WHO should continue to provide all necessary technical and operational support to respond to this outbreak, including with its extensive networks of partners and collaborating institutions, to implement a comprehensive risk communication strategy, and to allow for the advancement of research and scientific developments in relation to this novel coronavirus.
In the face of an evolving epidemiological situation and the restrictive binary nature of declaring a PHEIC or not, WHO should consider a more nuanced system, which would allow an intermediate level of alert. Such a system would better reflect the severity of an outbreak, its impact, and the required measures, and would facilitate improved international coordination, including research efforts for developing medical counter measures.
To the People’s Republic of China
:: Provide more information on cross-government risk management measures, including crisis management systems at national, provincial, and city levels, and other domestic measures.
:: Enhance rational public health measures for containment and mitigation of the current outbreak.
:: Enhance surveillance and active case finding across China, particularly during the Chinese New Year celebration.
:: Collaborate with WHO and partners to conduct investigations to understand the epidemiology and the evolution of this outbreak, including specific investigations to understand the source of the novel coronavirus, notably the animal reservoir, and animals involved in the zoonotic transmission, as well as the understanding of its full potential for human-to-human transmission, and where transmission is taking place, the clinical features associated with infection, and the required treatment to reduce morbidity and mortality.
:: Continue to share full data on all cases with WHO, including genome sequences, and details of any health care worker infections or clusters.
:: Conduct exit screening at international airports and ports in the affected provinces, with the aims early detection of symptomatic travelers for further evaluation and treatment, while minimizing interference with international traffic.
:: Encourage screening at domestic airports, railway stations, and long-distance bus stations as necessary.
To other countries
It is expected that further international exportation of cases may appear in any country. Thus, all countries should be prepared for containment, including active surveillance, early detection, isolation and case management, contact tracing and prevention of onward spread of 2019-nCoV infection, and to share full data with WHO.
Countries are required to share information with WHO according to the IHR.

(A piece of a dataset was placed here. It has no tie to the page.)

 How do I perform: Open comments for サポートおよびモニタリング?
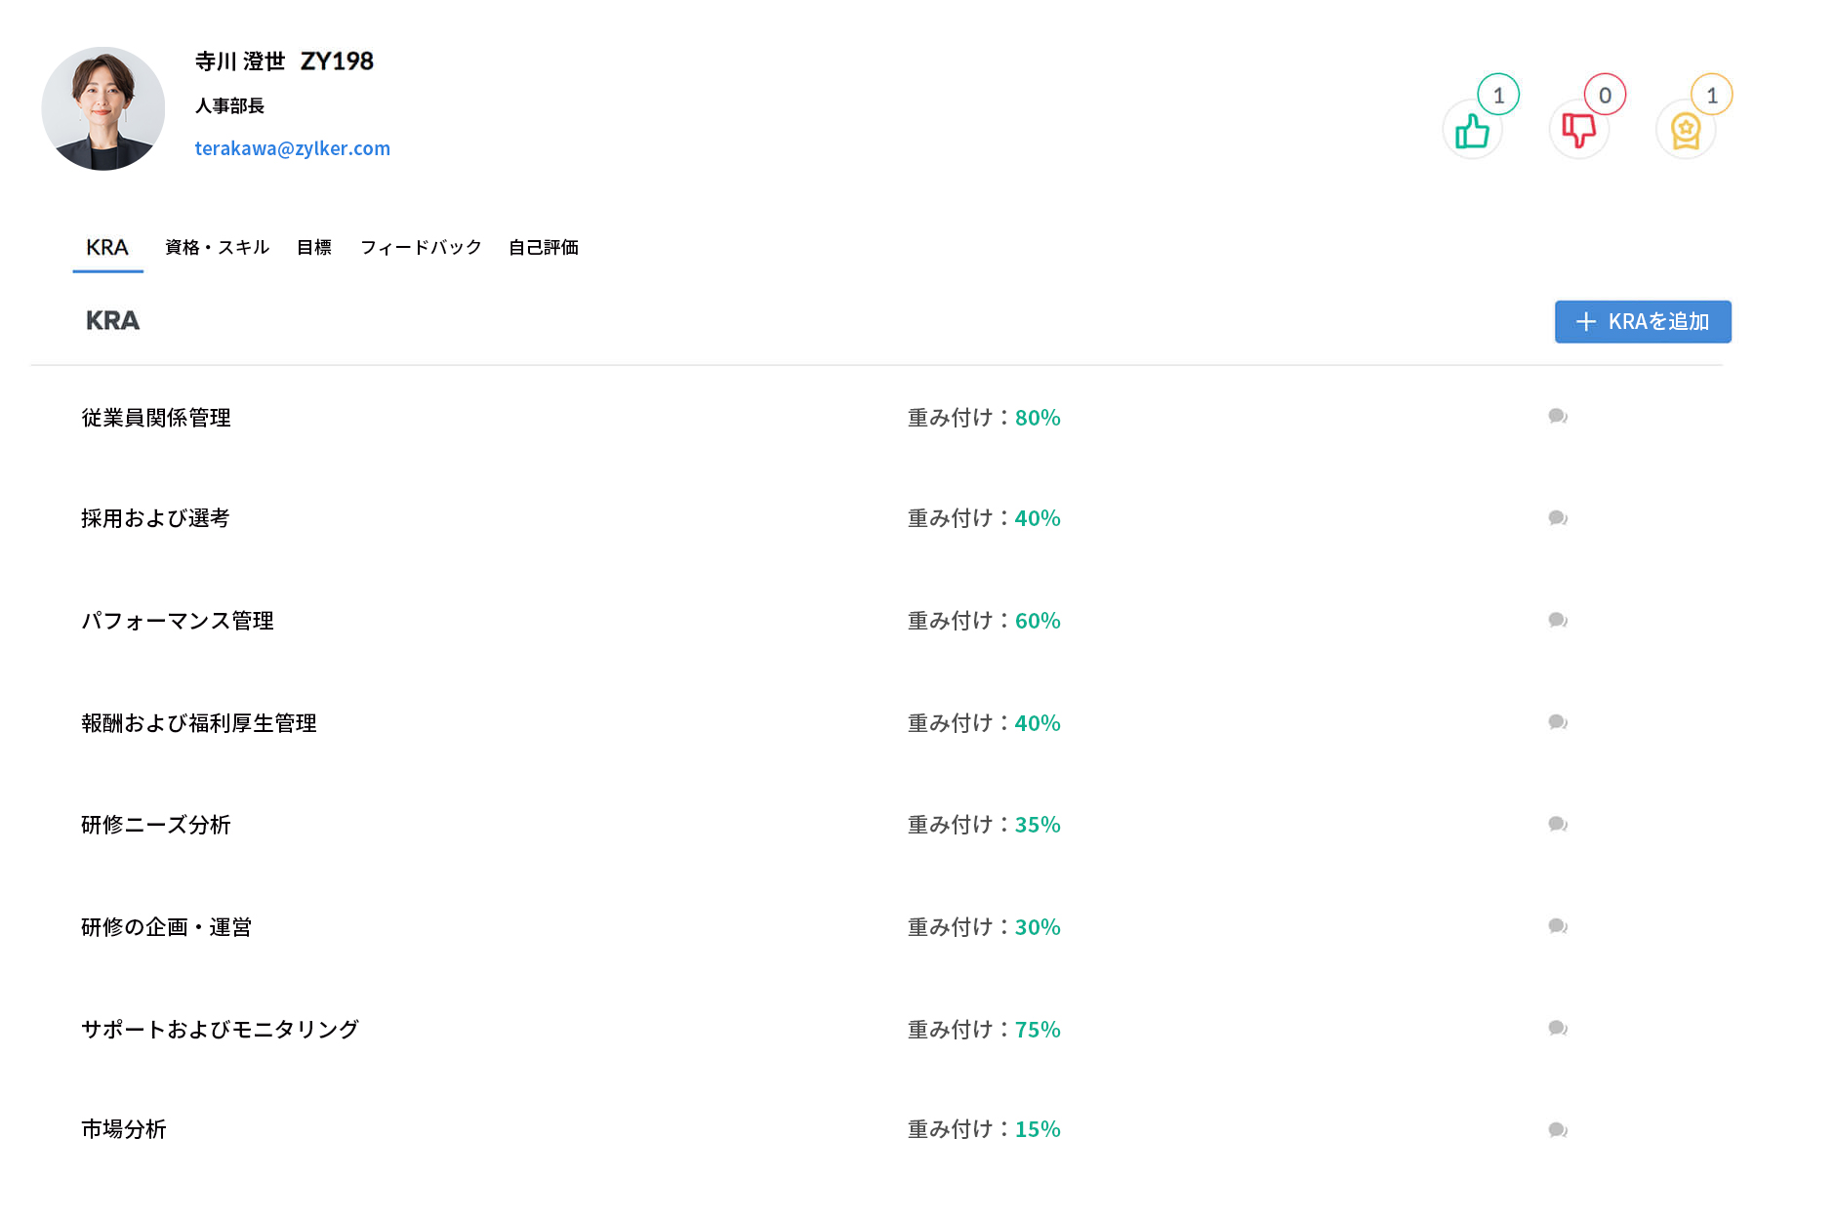coord(1558,1028)
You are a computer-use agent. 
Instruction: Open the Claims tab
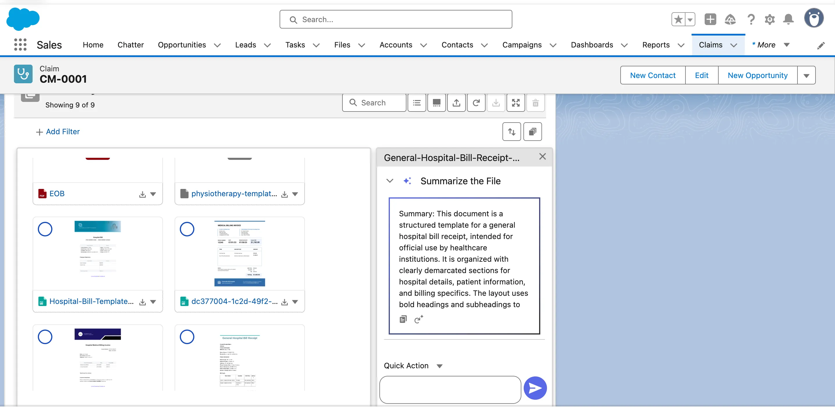(710, 45)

Technical advice is available here. Countries should place particular emphasis on reducing human infection, prevention of secondary transmission and international spread and contributing to the international response though multi-sectoral communication and collaboration and active participation in increasing knowledge on the virus and the disease, as well as advancing research. Countries should also follow travel advice from WHO.
To the global community
As this is a new coronavirus, and it has been previously shown that similar coronaviruses required substantial efforts for regular information sharing and research, the global community should continue to demonstrate solidarity and cooperation, in compliance with Article 44 of the IHR (2005), in supporting each other on the identification of the source of this new virus, its full potential for human-to-human transmission, preparedness for potential importation of cases, and research for developing necessary treatment.
The Director-General thanked the Committee for its advice.